La Comunidad de Madrid modifica el reglamento.
La Comunidad de Madrid ha establecido nuevas normas sobre los artículos que se pueden llevar en los autobuses interurbanos, destacando un cambio fundamental: las mochilas ya no se pueden llevar a la espalda, sino que deben ser sostenidas con la mano. Se ha actualizado el Reglamento de Viajeros para especificar, por primera vez, qué objetos están permitidos y en qué condiciones, con el fin de disminuir golpes, tropiezos e incomodidades en vehículos que a menudo viajan llenos.
De ahora en adelante, cada viajero podrá llevar solo un único bulto, siempre que no represente ningún riesgo o incomodidad para los demás.

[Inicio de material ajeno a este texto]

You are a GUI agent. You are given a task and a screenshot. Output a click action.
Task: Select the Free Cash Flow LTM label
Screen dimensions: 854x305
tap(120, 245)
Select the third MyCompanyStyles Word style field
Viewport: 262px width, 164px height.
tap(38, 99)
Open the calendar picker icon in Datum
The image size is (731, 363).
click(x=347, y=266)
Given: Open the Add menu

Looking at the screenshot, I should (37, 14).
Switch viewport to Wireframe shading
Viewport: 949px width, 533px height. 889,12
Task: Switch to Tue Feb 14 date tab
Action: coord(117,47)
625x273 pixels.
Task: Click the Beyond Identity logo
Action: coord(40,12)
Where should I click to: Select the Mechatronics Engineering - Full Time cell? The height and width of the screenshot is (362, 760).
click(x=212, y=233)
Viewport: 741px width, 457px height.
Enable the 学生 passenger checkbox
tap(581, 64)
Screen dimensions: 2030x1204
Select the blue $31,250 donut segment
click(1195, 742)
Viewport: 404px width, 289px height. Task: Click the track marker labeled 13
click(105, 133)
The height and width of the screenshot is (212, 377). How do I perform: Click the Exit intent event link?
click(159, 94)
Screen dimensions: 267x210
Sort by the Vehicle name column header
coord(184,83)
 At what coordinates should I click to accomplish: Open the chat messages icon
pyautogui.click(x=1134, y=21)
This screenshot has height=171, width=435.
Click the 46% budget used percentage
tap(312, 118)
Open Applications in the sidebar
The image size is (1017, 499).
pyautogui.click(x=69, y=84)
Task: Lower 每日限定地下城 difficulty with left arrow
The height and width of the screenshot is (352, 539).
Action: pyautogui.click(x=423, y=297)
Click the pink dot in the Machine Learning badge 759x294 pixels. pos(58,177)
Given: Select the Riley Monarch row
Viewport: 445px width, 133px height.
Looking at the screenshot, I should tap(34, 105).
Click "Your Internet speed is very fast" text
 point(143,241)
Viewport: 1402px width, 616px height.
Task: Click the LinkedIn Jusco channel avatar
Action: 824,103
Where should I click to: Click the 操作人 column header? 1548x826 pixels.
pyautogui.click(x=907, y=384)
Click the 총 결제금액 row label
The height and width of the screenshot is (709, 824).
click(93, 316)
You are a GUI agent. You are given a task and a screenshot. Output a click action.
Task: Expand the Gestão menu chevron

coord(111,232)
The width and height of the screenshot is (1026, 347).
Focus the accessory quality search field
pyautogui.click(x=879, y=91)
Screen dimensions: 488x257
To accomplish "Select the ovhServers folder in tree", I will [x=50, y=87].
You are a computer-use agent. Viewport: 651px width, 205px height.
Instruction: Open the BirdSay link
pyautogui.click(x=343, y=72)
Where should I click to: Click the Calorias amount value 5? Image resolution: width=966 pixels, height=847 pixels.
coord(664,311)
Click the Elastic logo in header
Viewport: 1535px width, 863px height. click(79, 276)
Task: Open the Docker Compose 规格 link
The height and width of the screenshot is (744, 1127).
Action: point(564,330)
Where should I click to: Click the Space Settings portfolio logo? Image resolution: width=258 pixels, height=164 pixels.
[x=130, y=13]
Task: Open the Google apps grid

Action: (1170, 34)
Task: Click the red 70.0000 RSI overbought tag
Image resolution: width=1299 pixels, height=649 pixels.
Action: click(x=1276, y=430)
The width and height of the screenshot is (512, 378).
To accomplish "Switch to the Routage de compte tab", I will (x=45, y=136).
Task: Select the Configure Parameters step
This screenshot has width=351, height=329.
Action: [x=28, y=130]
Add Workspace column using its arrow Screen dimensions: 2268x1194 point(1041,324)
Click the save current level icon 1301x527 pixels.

Las normas establecen medidas específicas para los objetos más comunes:
- Bolsos, maletines o mochilas de hasta 50 x 30 x 10 centímetros (sin ser llevadas a la espalda, debiendo estar en la mano).
- Carritos de la compra o mochilas-karro con ruedas.
- Maletas pequeñas, con un máximo de 55 x 40 x 20 centímetros.
- Patinetes infantiles, correpasillos y bicicletas sin pedales para niños.
- Instrumentos musicales y material deportivo, siempre dentro de su funda.
De forma excepcional, el conductor podrá aceptar otros bultos si determina que no representan un peligro o un obstáculo, aunque también puede negar la entrada si el autobús está muy lleno o no hay espacio disponible para el equipaje.
Adiós a la mochila en la espalda

El cambio más evidente para los usuarios es la prohibición de llevar mochilas en la espalda: deberán ir en la mano o colocadas en el suelo, entre las piernas, nunca colgadas, para evitar empujones, golpes en la cara o enganches en los pasillos y puertas. Esta norma también se aplica a maletines y otros objetos de mano, que deberán situarse de tal manera que no bloqueen pasillos ni salidas de emergencia.
Los instrumentos musicales deberán viajar siempre dentro del autobús, permitiéndose solo uno de gran tamaño por vehículo, para no sobrecargar el espacio disponible. En todos los casos, los objetos deben estar bien sujetos para prevenir desplazamientos peligrosos, ruidos o daños durante frenazos y maniobras.
Más autoridad para el conductor (y más responsabilidad para el viajero)
La actualización del reglamento también aclara las acciones que puede tomar el conductor cuando el equipaje representa un problema: si el interurbano no cuenta con bodega, si esta está llena, o si el bulto representa un riesgo u obstáculo, se puede negar el acceso o incluso solicitar al viajero que descienda del autobús, a pesar de que ya haya validado su billete. La decisión se tomará caso a caso, siempre priorizando la seguridad.
Al mismo tiempo, se refuerza la responsabilidad del usuario sobre sus pertenencias. Ahora cada viajero será el único responsable de sus objetos y de los daños que puedan ocasionar a otras personas o al vehículo. En la práctica, esto significa que si una maleta mal colocada causa una caída o daña parte del autobús, el costo podrá ser reclamado a su propietario.